How crybullying works
Politics should have no ‘safe spaces’. Sob stories about ‘anti-Semitism’ on campus strike at a weak point in contemporary left politics, argues Paul Demarty
Pity poor Tabytha Shapps.
Not only does she have a name like someone out of a fifth-rate costume drama; not only is her father a certain inescapable Tory minister, Grant Shapps. (My own father mused the other day that perhaps she could take a page out of her daddy’s book, and adopt a number of different names for her nefarious purposes.) Worse than all that: she just doesn’t feel safe! As a Jewish student at Leeds University, the atmosphere is apparently quite chilling. A Daily Telegraph piece on her ordeal carries the headline: “Defence secretary’s daughter felt ‘unsafe’ at university after anti-Semitic chants”.1
The details are quite disturbing (!): “she was intimidated by people marching through campus shouting, ‘From the river to the sea’ and displaying placards with the message, ‘End Israeli state terror’, in protest at the conflict in Gaza”. How can a young woman ever feel safe if a faraway nuclear-armed country cannot pile high corpses supposedly in her name, eh? But if only it had ended at the door of the seminar room. She felt “compelled” to drop a module on the Israel-Palestine conflict when another student “talked about ‘Israeli apartheid and Israel’s agenda as a genocidal state’”. It is certainly unfair, in today’s university system, to expect a student to actually learn anything.

__________

SET TASK 1:
Please rewrite the paragraph of the crybullying article that begins "The details are quite disturbing" as a short list that keeps its main facts.
SET TASK 2:
According to the crybullying article, at which university is Tabytha Shapps a Jewish student?
SET TASK 3:
Carry the crybullying article forward from its last sentence.

Records of text and element pointing:
__________

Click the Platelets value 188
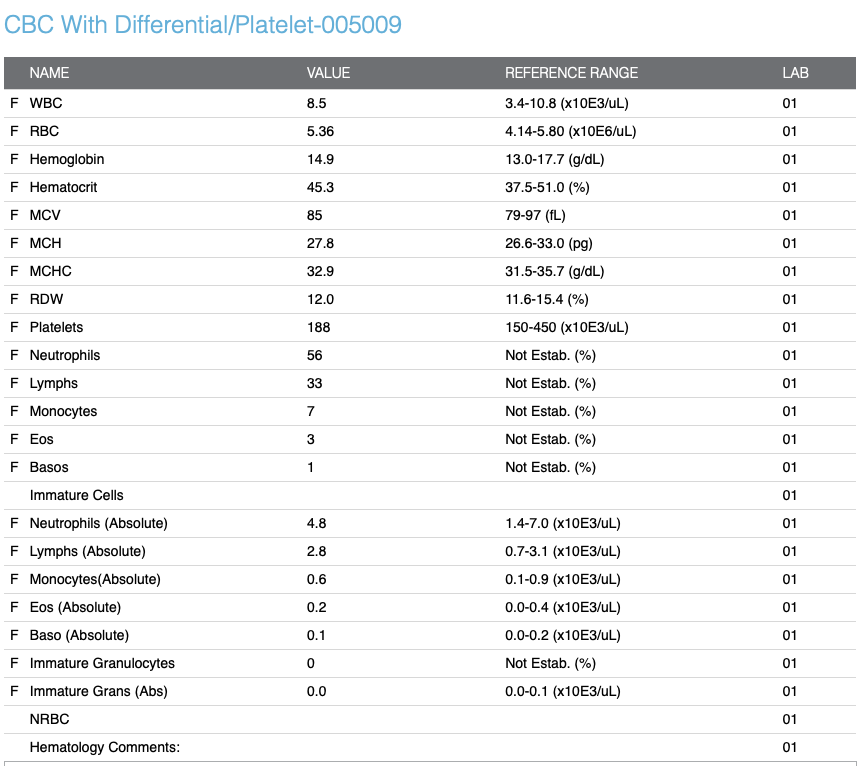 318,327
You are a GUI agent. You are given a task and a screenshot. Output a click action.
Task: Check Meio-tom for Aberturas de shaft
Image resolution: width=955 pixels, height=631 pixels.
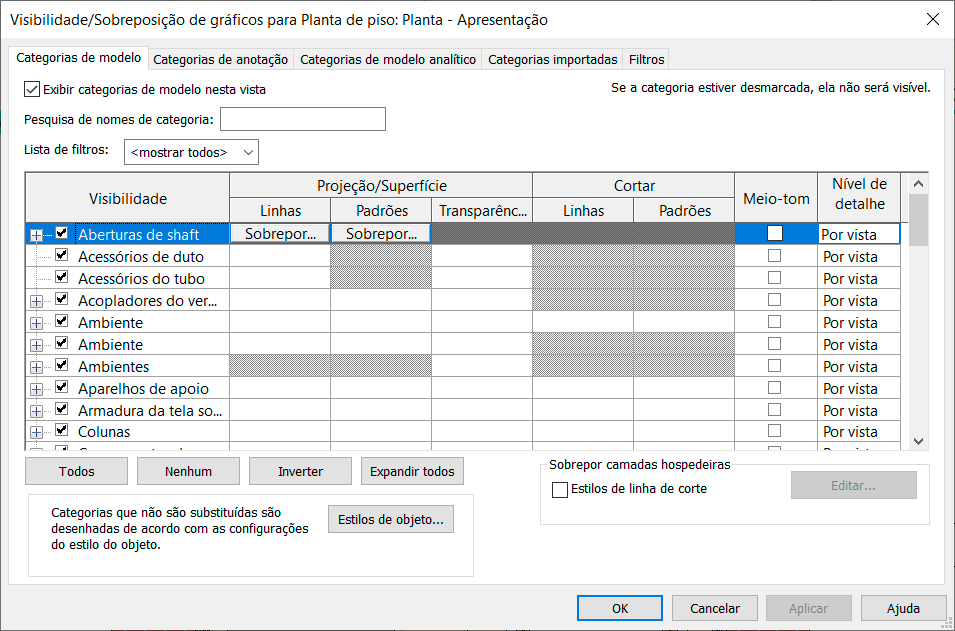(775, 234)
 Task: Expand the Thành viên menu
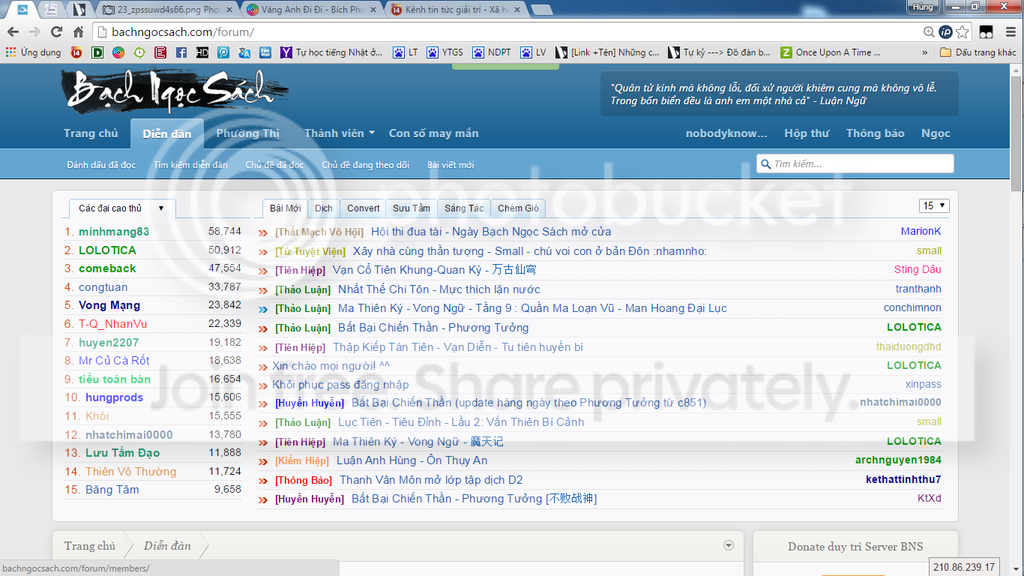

__________

FINAL ANSWER 1:
- Tabytha Shapps said she was intimidated by people marching through campus in protest at the conflict in Gaza.
- The marchers shouted "From the river to the sea."
- They carried placards reading "End Israeli state terror."
- She felt "compelled" to drop a module on the Israel-Palestine conflict.
- She dropped it after another student talked about "Israeli apartheid and Israel's agenda as a genocidal state."

FINAL ANSWER 2:
Leeds University.

FINAL ANSWER 3:
There is not much more to her case than that. We have had no end of such stories - mostly from the United States - detailing the suffering of ‘Jewish students’ (in reality, Zionist students) as they must find the inner strength to deal with the fact that the average college kid holds views on the Israeli occupation and now the butchery of Gaza diametrically opposed to theirs. Doesn’t everyone deserve a ‘safe’ environment to learn? (Except the 9,000-odd dead Gazan children, of course, who somehow deserve instead the grave.)
In the States, this endless deluge of crybullying and whataboutery has reached its zenith with the ouster of Harvard president Claudine Gay, who had the temerity to not immediately outlaw Palestinian activism on her campus, and to not immediately capitulate to questioning of the ‘When did you stop beating your wife?’ variety at a ridiculous congressional kangaroo hearing in early December. The oppo researchers of the Israel lobby duly went to work, and found evidence of plagiarism in Gay’s academic papers, which was duly used to force her ouster. They do, of course, have her bang to rights; but how odd it is that they have her so only now.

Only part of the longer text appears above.